**TASK DESCRIPTION**
Print every entry below again exactly as written, skipping the pictures.
Start of DATASET EXCERPTS
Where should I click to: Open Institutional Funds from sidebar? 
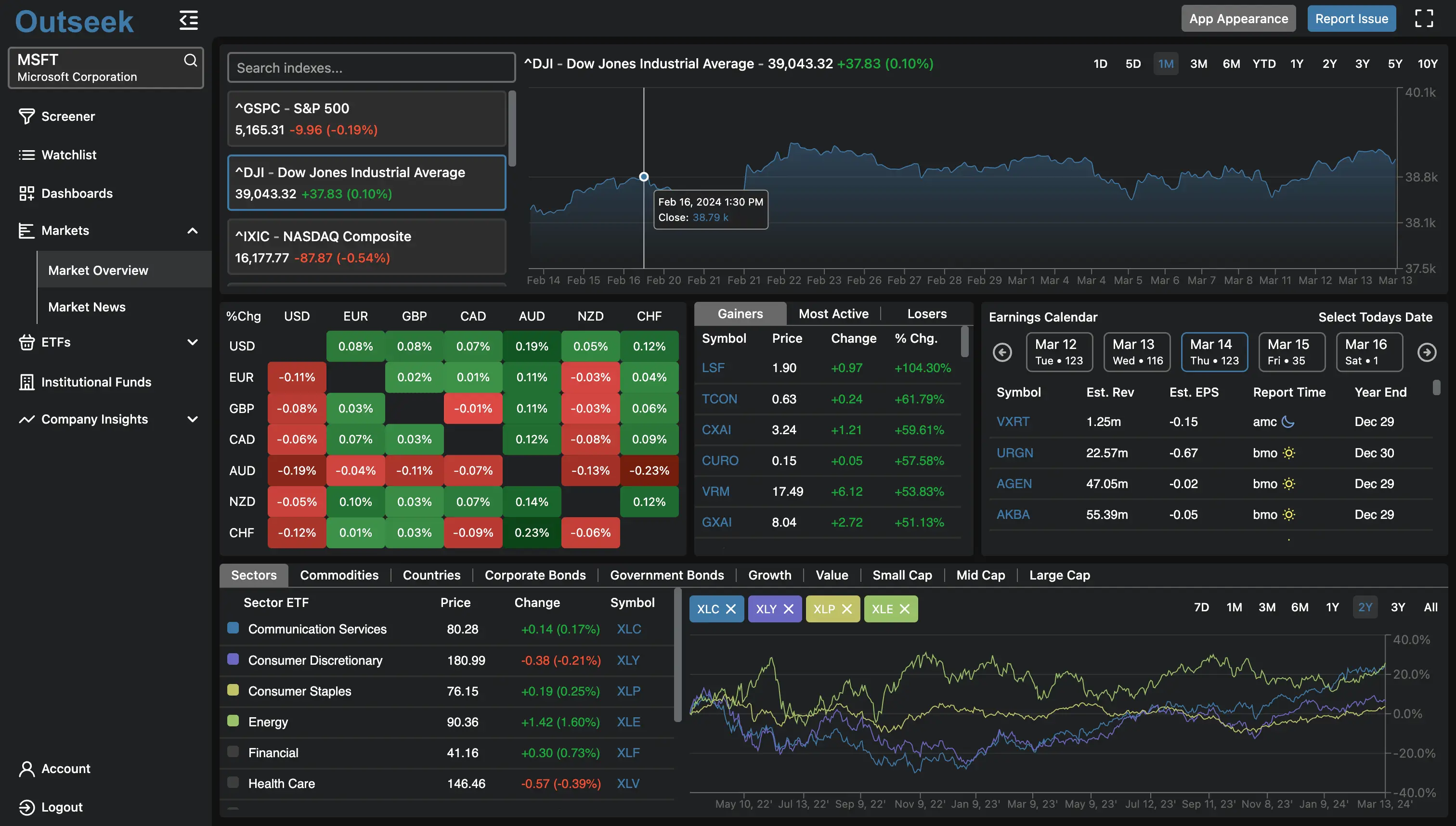(96, 382)
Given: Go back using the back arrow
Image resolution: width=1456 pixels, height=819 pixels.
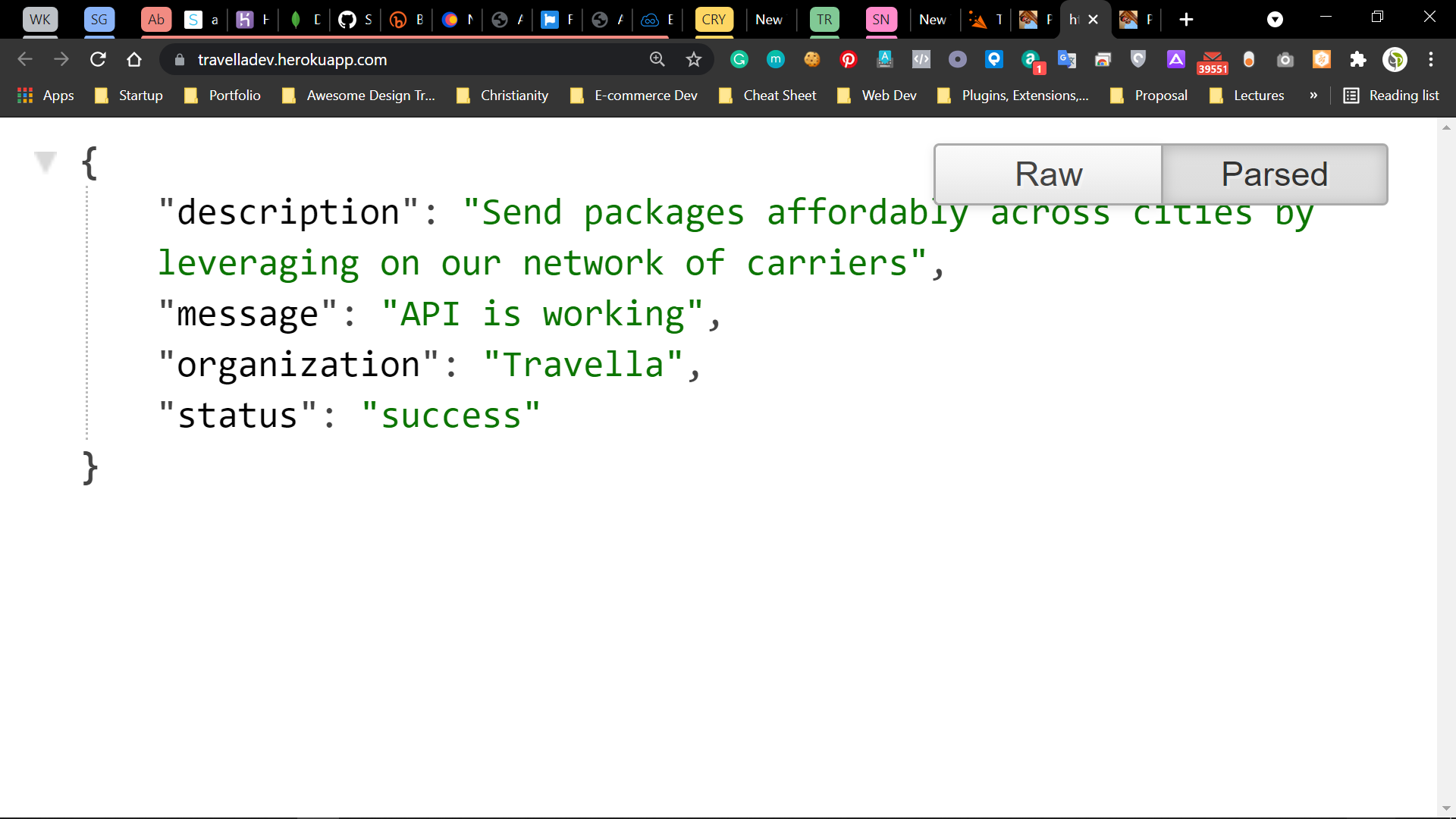Looking at the screenshot, I should tap(25, 59).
End of DATASET EXCERPTS
**WRITTEN SOLUTION**
Where should I click to: Open Institutional Funds from sidebar? 
(96, 382)
Given: Go back using the back arrow
Image resolution: width=1456 pixels, height=819 pixels.
Looking at the screenshot, I should tap(25, 59).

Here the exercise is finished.